> _Exercise requirements_: Starting at the first of the rows and stopping after the line that has "rack (506, 1149)", write the lines out again with "golf" swapped for "tennis" and nothing else changed. Leave the pictures out.

------ The data ------

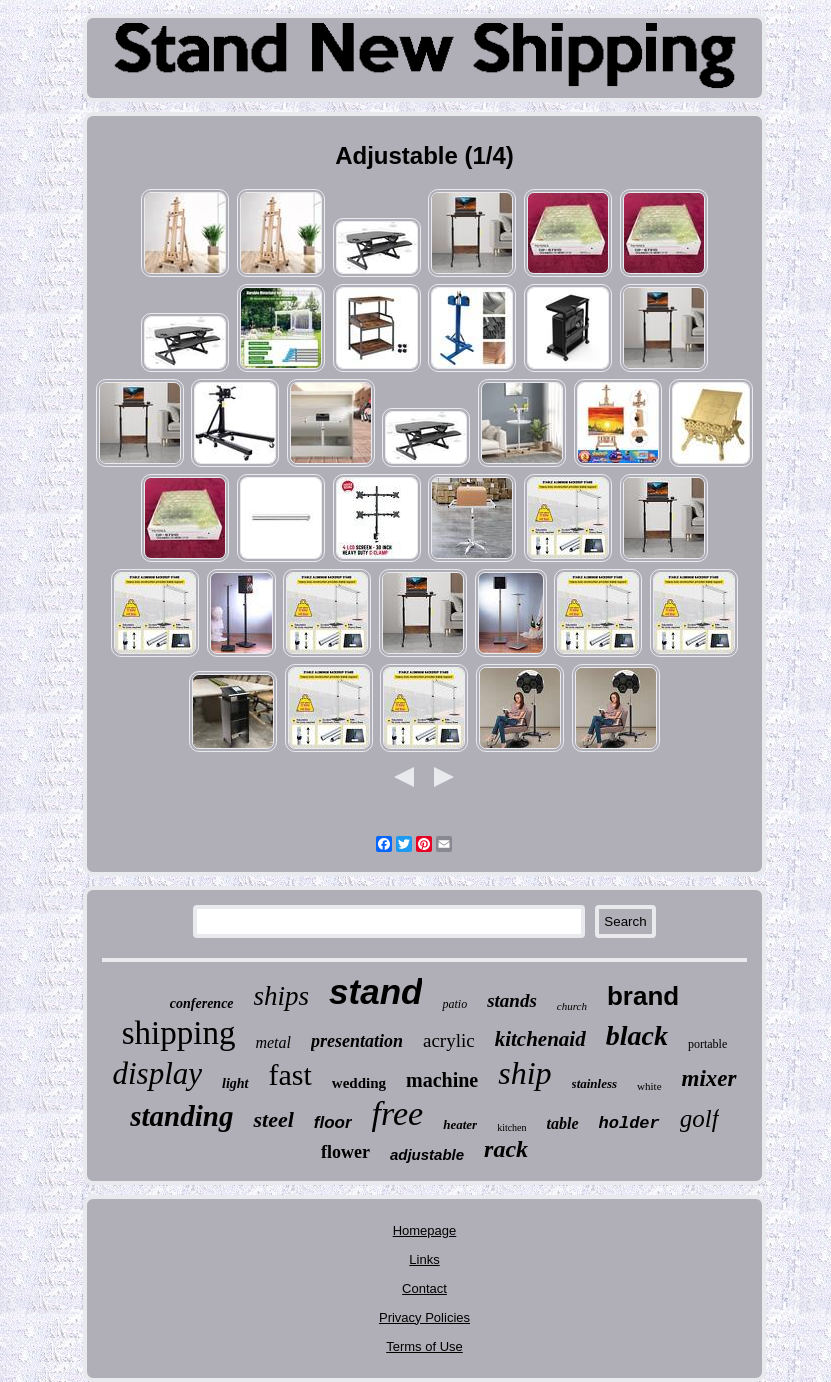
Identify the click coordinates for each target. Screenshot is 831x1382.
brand (643, 996)
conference (202, 1003)
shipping (179, 1033)
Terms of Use (424, 1346)
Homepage (425, 1230)
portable (707, 1044)
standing (181, 1116)
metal (273, 1042)
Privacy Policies (424, 1317)
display (157, 1073)
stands (512, 1000)
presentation (357, 1041)
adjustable (427, 1154)
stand (375, 991)
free (398, 1113)
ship (524, 1073)
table (563, 1123)
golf (699, 1118)
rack (506, 1149)
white (649, 1086)
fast (290, 1074)
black (637, 1035)
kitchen (511, 1127)
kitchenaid (540, 1039)
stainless (595, 1083)
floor (333, 1122)
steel (273, 1119)
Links (424, 1259)
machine (442, 1080)
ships (282, 996)
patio (454, 1004)
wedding (359, 1083)
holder (629, 1123)
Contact (424, 1288)
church (572, 1006)
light (235, 1083)
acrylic (449, 1040)
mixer (709, 1078)
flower (345, 1152)
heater (460, 1124)
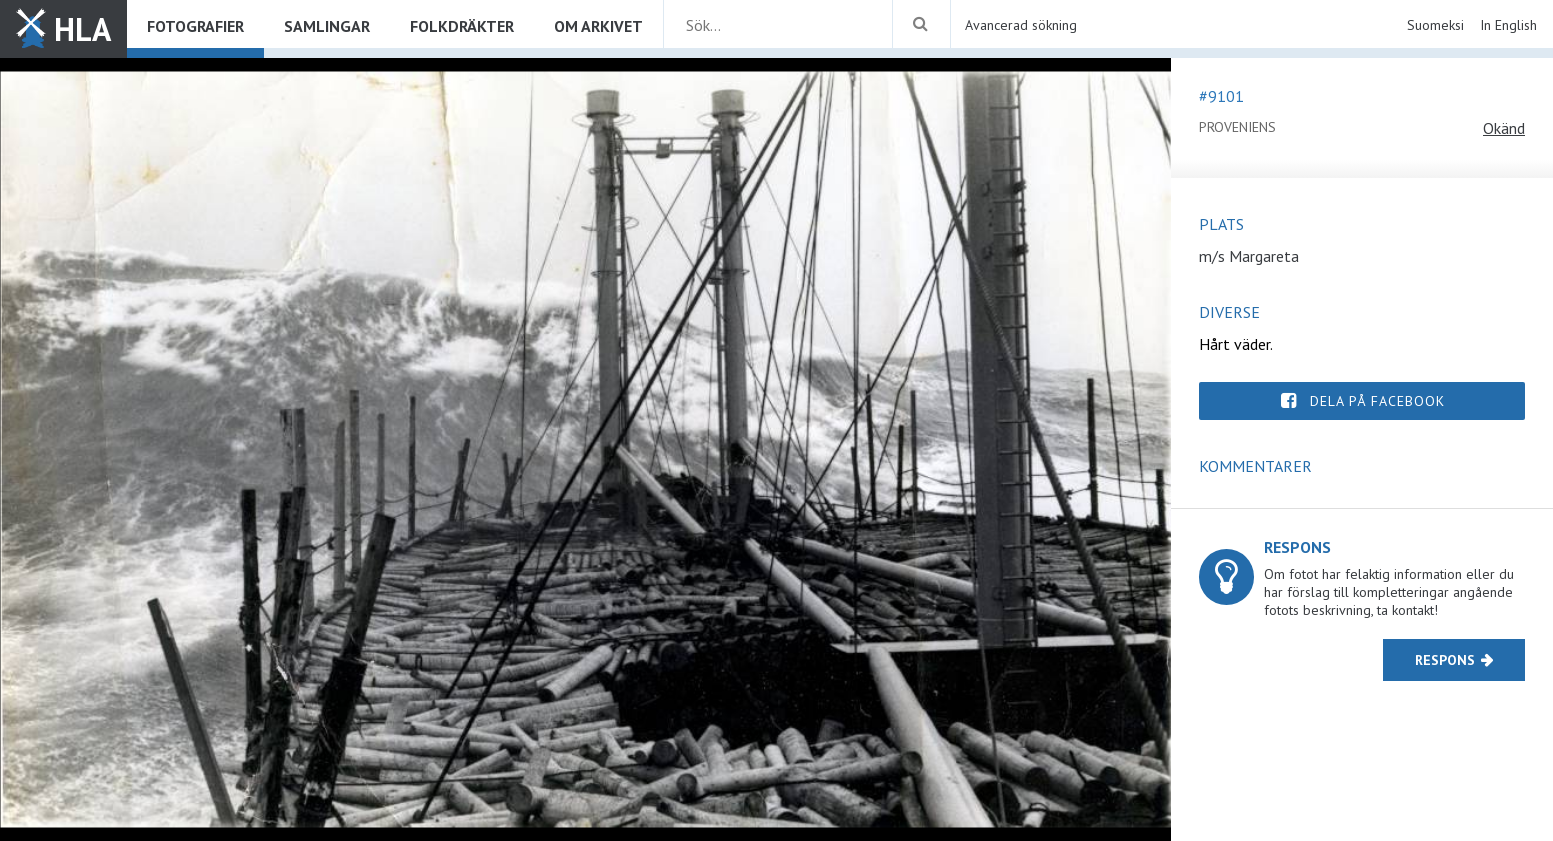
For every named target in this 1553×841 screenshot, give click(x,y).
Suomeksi (1435, 25)
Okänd (1504, 128)
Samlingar (327, 26)
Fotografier (195, 26)
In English (1508, 25)
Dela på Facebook (1377, 401)
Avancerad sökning (1021, 25)
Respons (1445, 660)
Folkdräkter (462, 26)
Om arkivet (598, 26)
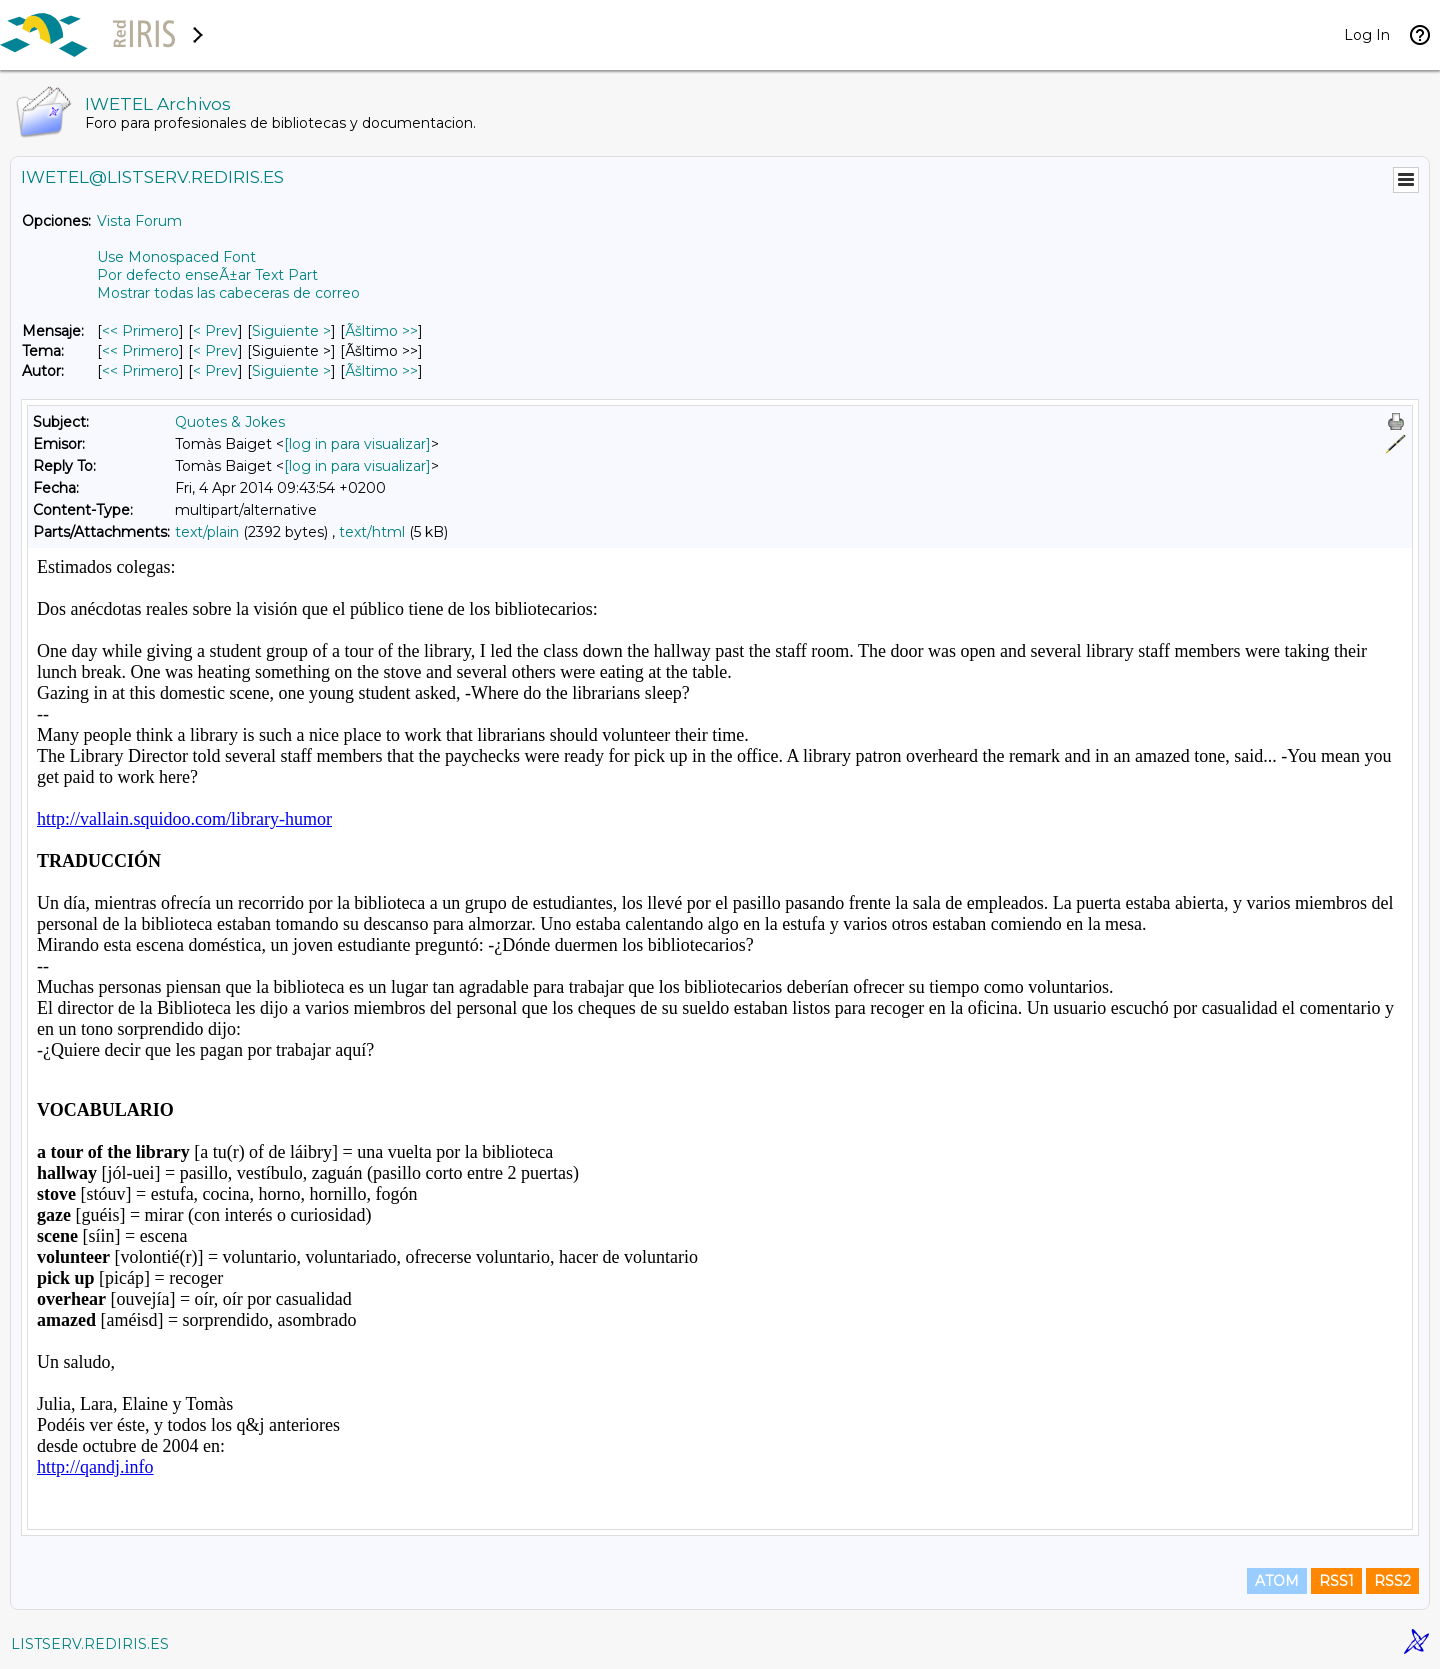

------

> _Result for this exercise_:
Identify the click coordinates for each target. Screenshot is 831x1382.
brand (643, 996)
conference (202, 1003)
shipping (179, 1033)
Terms of Use (424, 1346)
Homepage (425, 1230)
portable (707, 1044)
standing (181, 1116)
metal (273, 1042)
Privacy Policies (424, 1317)
display (157, 1073)
stands (512, 1000)
presentation (357, 1041)
adjustable (427, 1154)
stand (375, 991)
free (398, 1113)
ship (524, 1073)
table (563, 1123)
tennis (699, 1118)
rack (506, 1149)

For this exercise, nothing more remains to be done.